EOS5D mark2

これまでデジタル一眼レフは、建築写真に向かないと思っていたが、このカメラで認識を改めることになった。
 以前紹介した「LUMIX G1」に代表されるマイクロフォーサーズカメラは、ミラーレス構造でまさに広角レンズに適したシステムである。ただしレンズと撮像素子との距離を近づけるメリットは、システムの小型化により最大限活かすことができる。したがってレンズもコンパクトであると同時に撮像素子もコンパクトになる。携帯性と性能のバランスが非常に高い合理的なシステムなのは間違いない。レンズの性能をデジタル補正で補うというコンセプトも素晴らしい。普段使いでは現在最良のシステムだと思う。
 しかし建築写真となると話が少し異なる。
 建築写真で求められるのは携帯性や合理性でなく画質のみである。そして画質は何と言っても撮像素子の大きさに比例する。ある時、マイクロフォーサーズとフルサイズ一眼レフを撮り比べる機会があったのだが、画質の差に衝撃を受けた。階調性も解像感も全く違うのである。画質を求めれば撮像素子の大きなカメラの必要性がよくわかった。撮像素子が大きくなればそれに比例して大きなレンズも必要になる。しかも旧システムの遺物であるミラーまで間に挟まれば、ボディー・レンズ共にさらに巨大になる。一般向けでもなければ合理的でもない。しかし、現実的なフルサイズの選択肢は一眼レフしかない。
 そこで、現状、建築写真でコストも含め最もパフォーマンスの高いシステムとしてEOS5D mark2、SIGMA 12-24mm、DxO Optics Proの3点セットに辿り着いた。今回紹介するのはEOS5D mark2である。
 正直フルサイズであれば、カメラメーカーはどこでも構わなかったが、条件がいつくかあった。

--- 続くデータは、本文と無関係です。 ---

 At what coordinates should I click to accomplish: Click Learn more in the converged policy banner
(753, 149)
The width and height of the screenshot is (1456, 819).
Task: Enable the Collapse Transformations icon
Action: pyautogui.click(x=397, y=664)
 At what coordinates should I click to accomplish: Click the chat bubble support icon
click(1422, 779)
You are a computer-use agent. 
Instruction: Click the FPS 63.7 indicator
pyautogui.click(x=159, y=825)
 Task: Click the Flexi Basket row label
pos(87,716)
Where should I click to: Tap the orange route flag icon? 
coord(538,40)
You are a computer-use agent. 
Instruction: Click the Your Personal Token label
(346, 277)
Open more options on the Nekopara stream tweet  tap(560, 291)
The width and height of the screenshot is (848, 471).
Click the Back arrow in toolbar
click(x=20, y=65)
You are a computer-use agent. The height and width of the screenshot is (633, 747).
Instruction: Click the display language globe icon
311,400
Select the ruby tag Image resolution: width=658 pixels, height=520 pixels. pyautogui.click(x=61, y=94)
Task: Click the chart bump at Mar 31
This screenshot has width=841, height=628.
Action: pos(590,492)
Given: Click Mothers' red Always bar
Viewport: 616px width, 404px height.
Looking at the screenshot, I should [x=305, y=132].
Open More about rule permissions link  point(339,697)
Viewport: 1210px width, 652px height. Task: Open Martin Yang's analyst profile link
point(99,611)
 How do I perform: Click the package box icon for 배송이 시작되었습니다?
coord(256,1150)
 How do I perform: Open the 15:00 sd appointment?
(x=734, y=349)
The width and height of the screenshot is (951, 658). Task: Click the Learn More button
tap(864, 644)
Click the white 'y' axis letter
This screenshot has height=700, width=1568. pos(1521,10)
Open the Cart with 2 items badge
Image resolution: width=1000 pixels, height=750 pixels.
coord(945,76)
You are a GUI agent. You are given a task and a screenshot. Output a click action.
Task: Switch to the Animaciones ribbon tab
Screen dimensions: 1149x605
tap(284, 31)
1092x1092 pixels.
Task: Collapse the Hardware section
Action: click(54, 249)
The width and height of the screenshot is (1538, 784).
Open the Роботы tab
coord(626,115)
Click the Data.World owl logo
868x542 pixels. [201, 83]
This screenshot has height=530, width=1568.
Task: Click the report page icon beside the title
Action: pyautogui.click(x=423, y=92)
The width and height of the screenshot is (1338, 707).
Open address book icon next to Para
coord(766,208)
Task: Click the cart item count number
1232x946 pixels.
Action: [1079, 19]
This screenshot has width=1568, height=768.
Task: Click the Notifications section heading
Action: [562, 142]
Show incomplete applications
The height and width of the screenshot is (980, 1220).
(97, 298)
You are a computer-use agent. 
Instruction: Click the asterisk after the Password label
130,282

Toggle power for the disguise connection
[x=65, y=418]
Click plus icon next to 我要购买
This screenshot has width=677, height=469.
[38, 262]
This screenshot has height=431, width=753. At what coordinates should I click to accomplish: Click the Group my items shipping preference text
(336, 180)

1 建築写真ではシフト補正などの補正をかけると画面のトリミングが必要となる。そのためには解像度が高い程有利である。
2 3脚固定で撮影するためライブビューが使えたほうがよい。
3 低感度しか使わないので高感度のノイズ特性より低感度の解像度、階調などが重要。連写機能も重要でない。
4 できれば動画も撮れたほうがよい。
5 レンズの選択肢、将来性は豊富なほうがよい。

 これらをすべてを満たし、現実的な価格のフルサイズのカメラは現在のところEOS5Dmark2以外にない。
 画質に関しては、現状では最良の選択肢と言っていいと思う。解像度では35mmフイルムを超えた感がある。階調も滑らかである。